Afc/M23 dénonce le silence des médiateurs face aux provocations de Kinshasa

Afc/M23 dénonce le silence des médiateurs face aux provocations de Kinshasa

Corneille Nangaa, coordonnateur politique de l’AFC/M23, a vivement critiqué jeudi 18 juin 2026 depuis Goma le discours prononcé par Félix Tshisekedi à Houston, aux États-Unis. Le chef de l’État congolais y promettait une reconquête imminente des zones contrôlées par ce mouvement politico-militaire. Nangaa qualifie cette déclaration d’« irresponsable » et de « va-t-en-guerre », tout en s’interrogeant sur l’attitude de la communauté internationale.

Les autorités de l’AFC/M23 lors d’une réunion avec la Monusco à Goma

Selon lui, les menaces de Kinshasa violent les engagements pris dans le cadre des processus de paix, alors que les forces gouvernementales poursuivent leurs offensives. Pour Nangaa, le silence des médiateurs et des partenaires internationaux frise la complicité, ceux-ci disposant d’informations détaillées sur la détérioration sécuritaire et humanitaire, notamment dans les Hauts-Plateaux de Minembwe.

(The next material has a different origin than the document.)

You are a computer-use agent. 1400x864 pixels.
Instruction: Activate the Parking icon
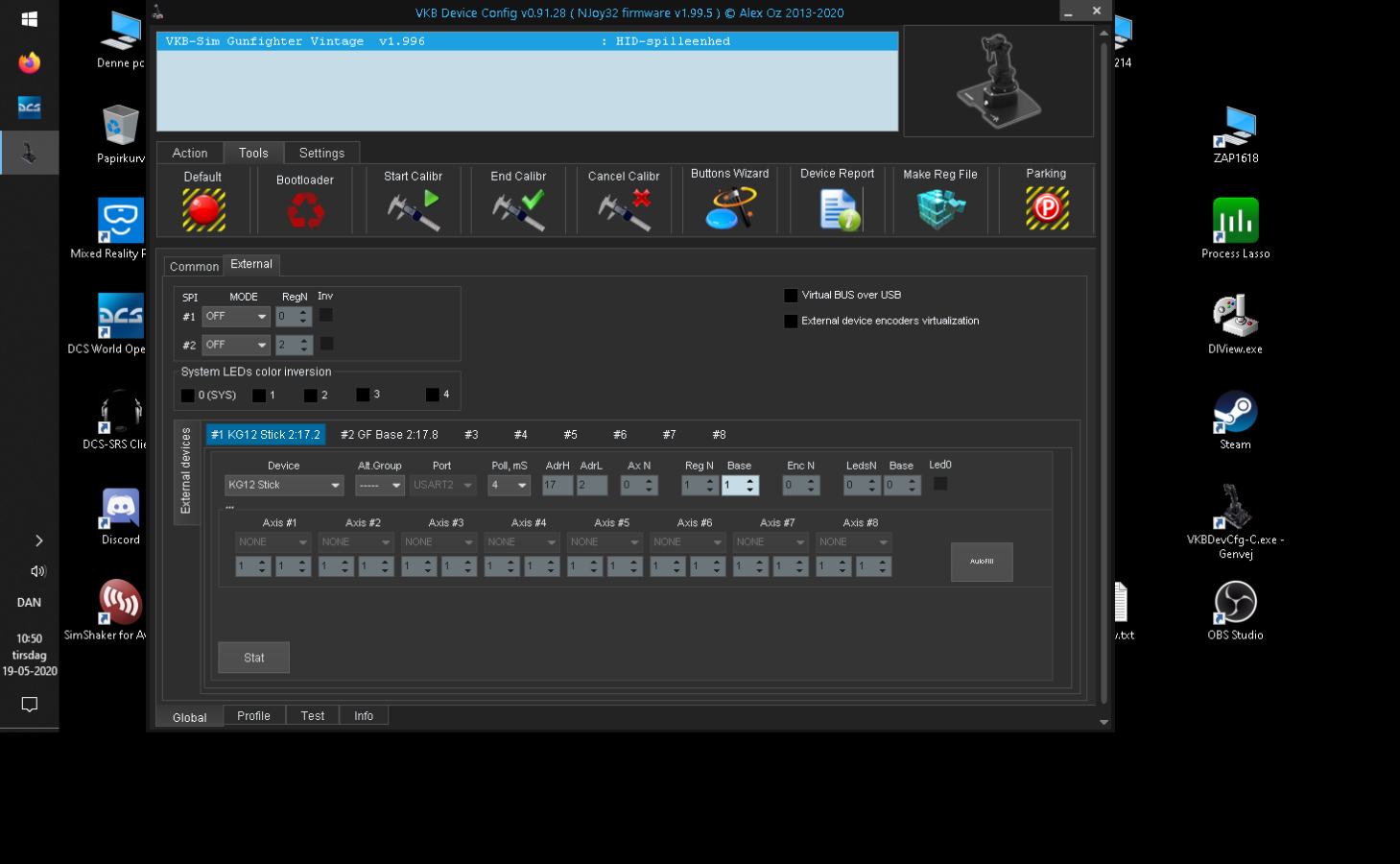[x=1046, y=208]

« Face à cette situation dramatique, nous devons constater ce silence assourdissant de la médiation et des partenaires au processus de paix, qui frise la complicité. La communauté internationale est informée des bilans massifs de victimes civiles et des auteurs de ces crimes », a-t-il déclaré.

Le coordonnateur politique a également dénoncé une tendance à minimiser la crise dans l’est de la RDC. Il estime que Tshisekedi, avec ses partenaires internationaux, compromet les efforts diplomatiques par des « duperies, manipulations et intrigues ».

« Nous refusons que les souffrances des populations de l’Est soient traitées comme une tragédie périphérique. Chaque vie mérite la même protection. Le renforcement militaire et le déploiement continu de forces sont antithétiques avec une désescalade sincère. Pendant que l’AFC/M23 a libéré plusieurs centaines de prisonniers de guerre comme geste de confiance, le régime de Kinshasa n’a rien mis en œuvre en retour », a-t-il ajouté.

Cette nouvelle escalade verbale survient dans un contexte où les accords de Washington et le processus de Doha n’ont pas encore abouti à un cessez-le-feu durable. Les hostilités persistent entre la rébellion et les forces gouvernementales, malgré les appels nationaux et internationaux au respect des engagements. Chaque partie interprète les accords selon sa propre lecture, rendant leur mise en œuvre incertaine.